(Beginning of Given records)

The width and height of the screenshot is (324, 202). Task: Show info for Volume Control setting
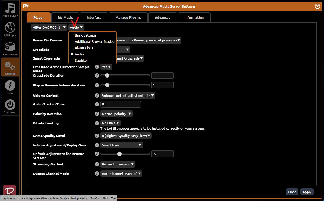(97, 96)
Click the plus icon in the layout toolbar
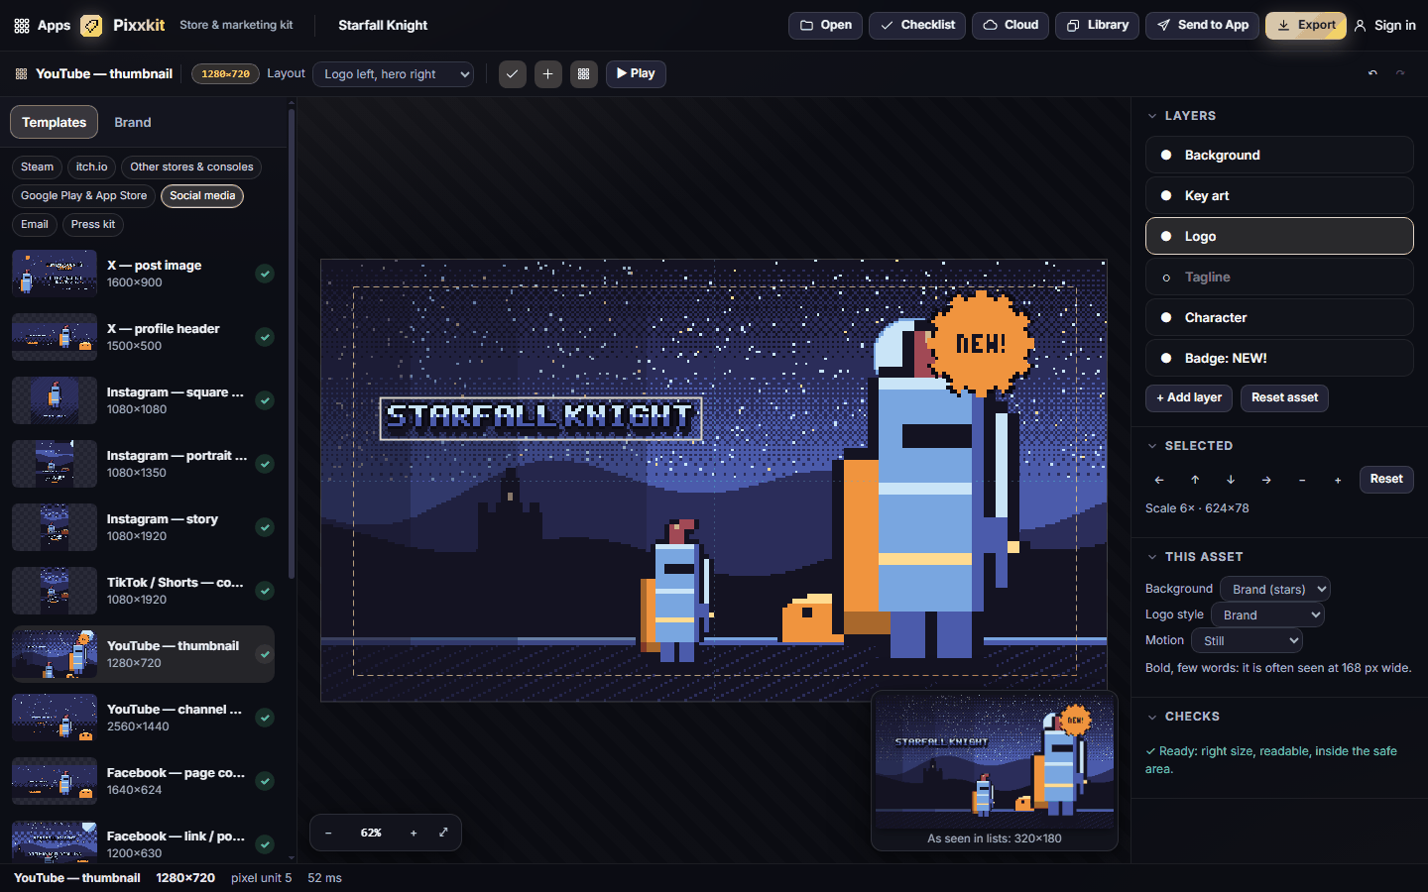 (548, 74)
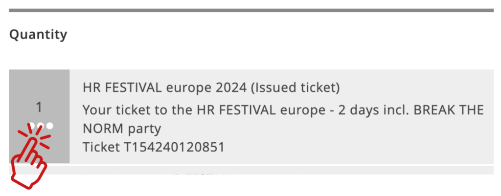Screen dimensions: 501x196
Task: Click the NORM party line of the description
Action: click(122, 129)
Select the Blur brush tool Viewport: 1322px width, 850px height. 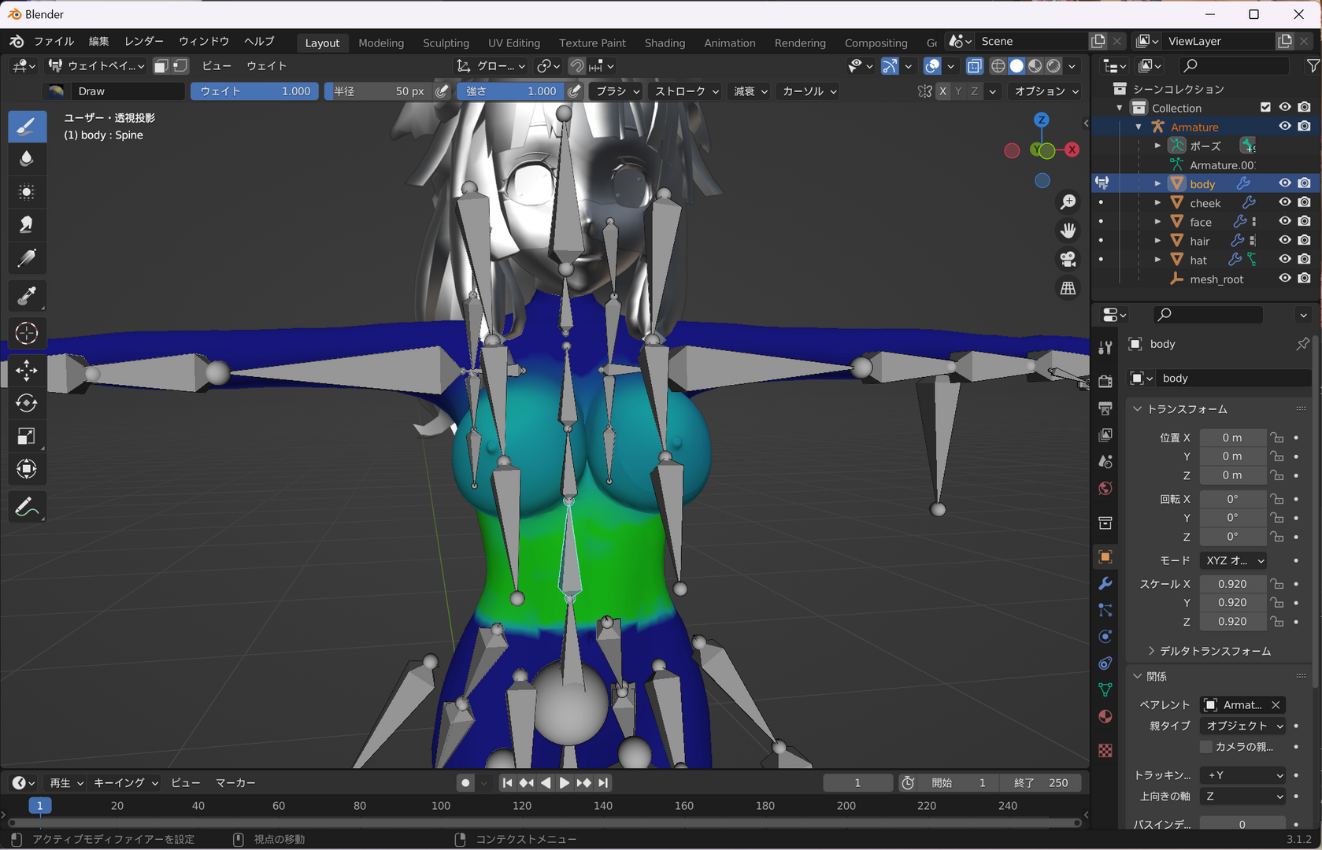(26, 159)
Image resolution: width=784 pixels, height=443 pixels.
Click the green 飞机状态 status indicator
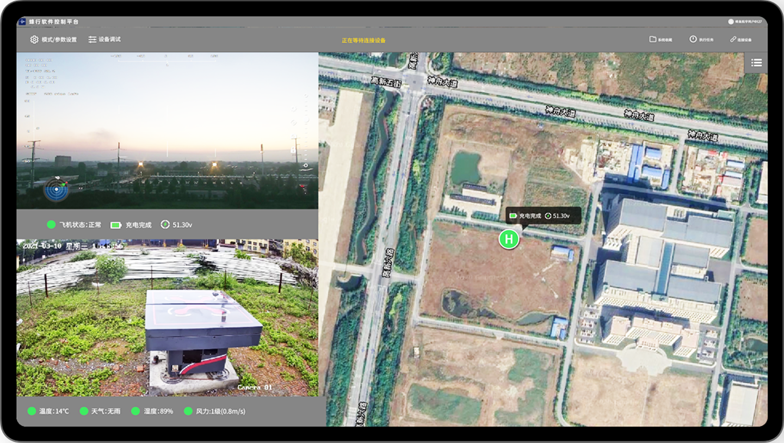(x=51, y=225)
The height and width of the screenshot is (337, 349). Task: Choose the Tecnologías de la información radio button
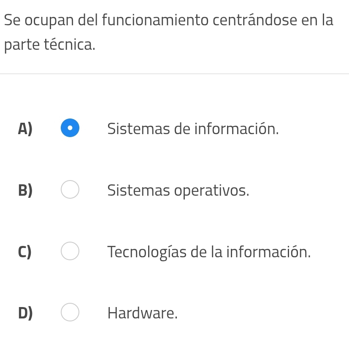(70, 251)
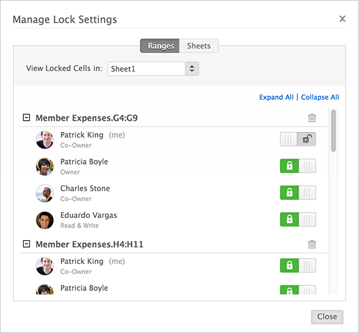Image resolution: width=359 pixels, height=333 pixels.
Task: Collapse the Member Expenses.H4:H11 section
Action: point(26,244)

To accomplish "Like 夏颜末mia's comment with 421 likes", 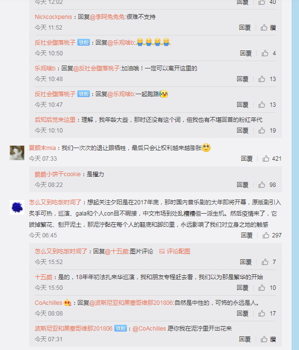I will pos(272,159).

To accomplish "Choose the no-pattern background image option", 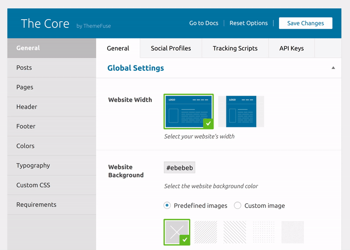I will pos(177,232).
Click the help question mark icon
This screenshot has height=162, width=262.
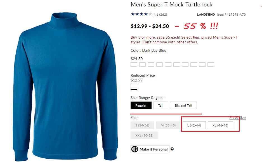point(172,149)
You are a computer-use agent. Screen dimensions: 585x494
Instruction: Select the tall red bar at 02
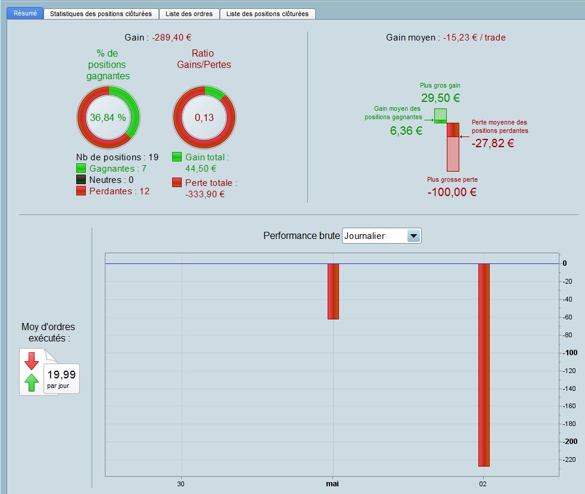[484, 365]
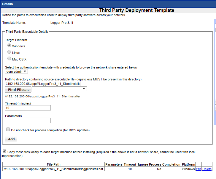
Task: Click the Platform column header
Action: (x=188, y=164)
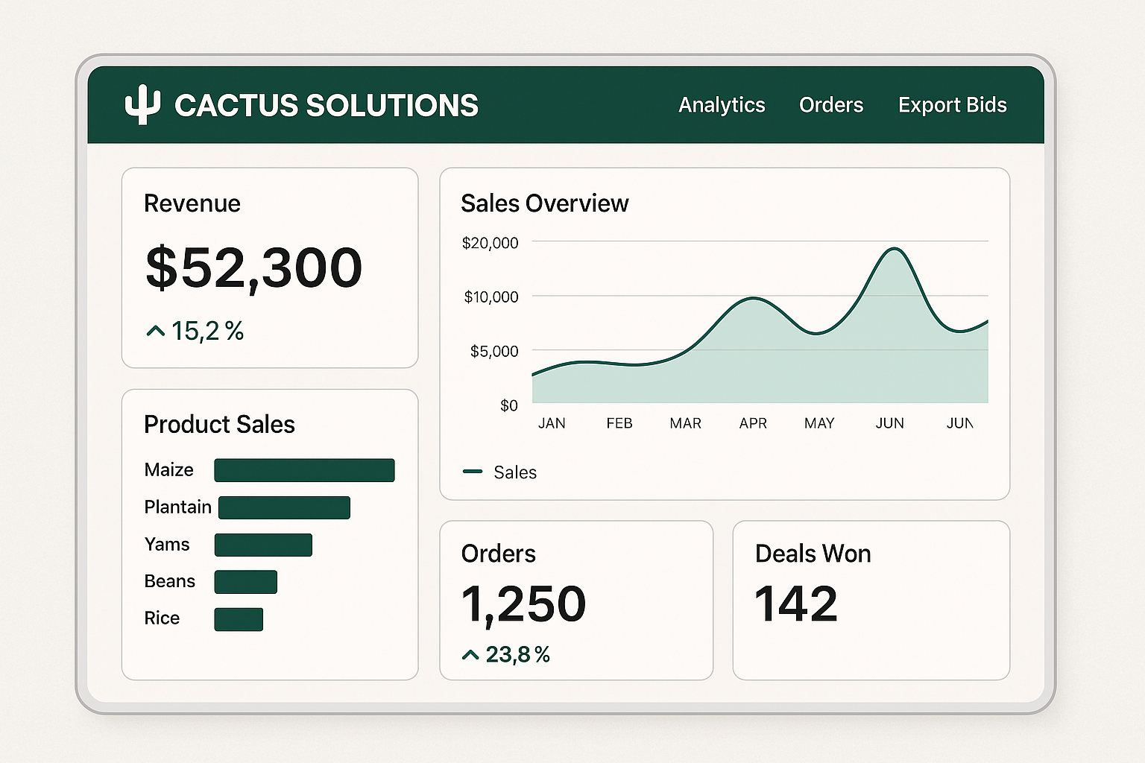This screenshot has width=1145, height=763.
Task: Select the Maize sales bar
Action: click(304, 470)
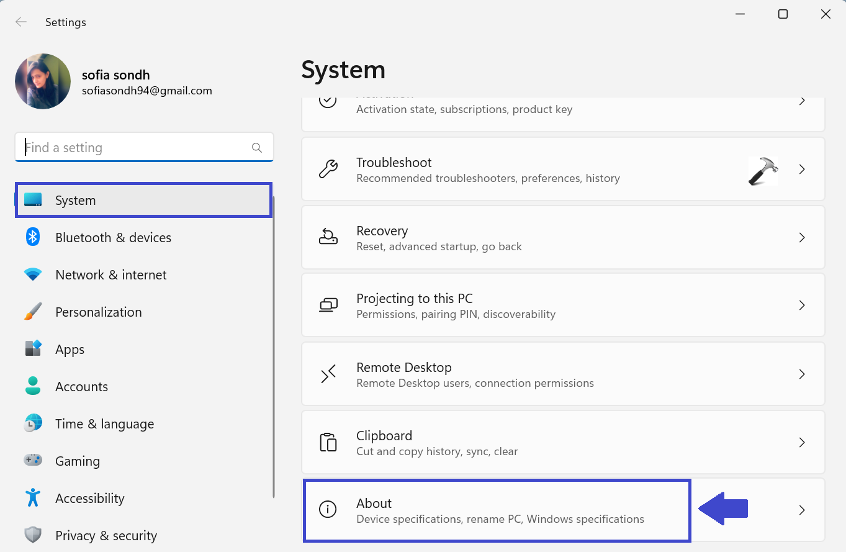Expand About section chevron arrow
The image size is (846, 552).
(802, 510)
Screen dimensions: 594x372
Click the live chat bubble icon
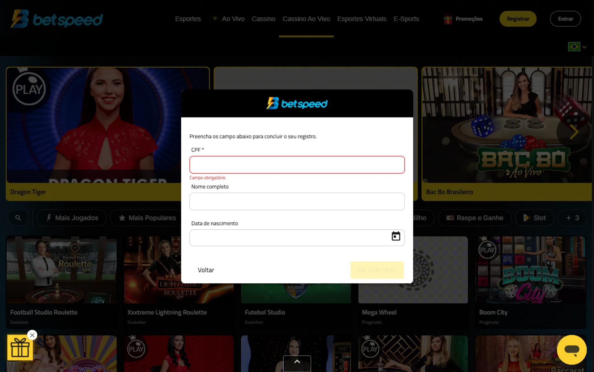tap(572, 350)
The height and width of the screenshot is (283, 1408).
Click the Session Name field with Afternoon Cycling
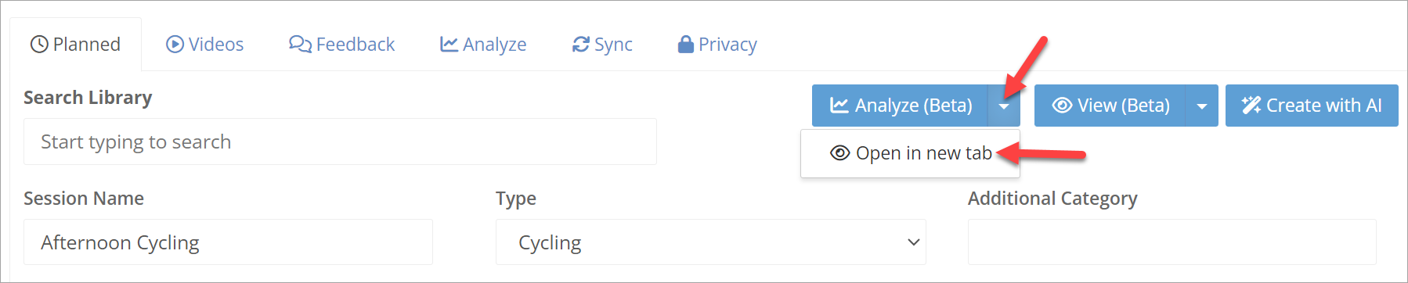228,242
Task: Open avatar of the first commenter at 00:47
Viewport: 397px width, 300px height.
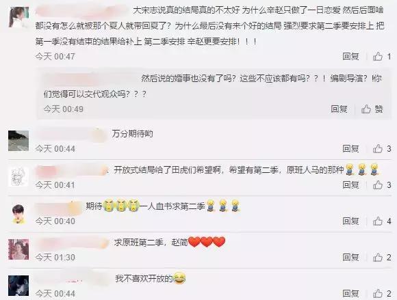Action: coord(18,17)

(End of Given records)

What to do »
What is wanted is an exact copy of the lines above from the one containing "Instruction: Select the tall red bar at 02" through the one containing "The height and width of the screenshot is (283, 1408).", with no pictures in it.

Written response »
Instruction: Select the tall red bar at 02
[484, 365]
Task: Click the Platform column header
Action: (x=188, y=164)
This screenshot has width=1145, height=763.
Task: Select the Maize sales bar
Action: click(304, 470)
Expand About section chevron arrow
The image size is (846, 552).
(802, 510)
Screen dimensions: 594x372
Click the live chat bubble icon
tap(572, 350)
The height and width of the screenshot is (283, 1408).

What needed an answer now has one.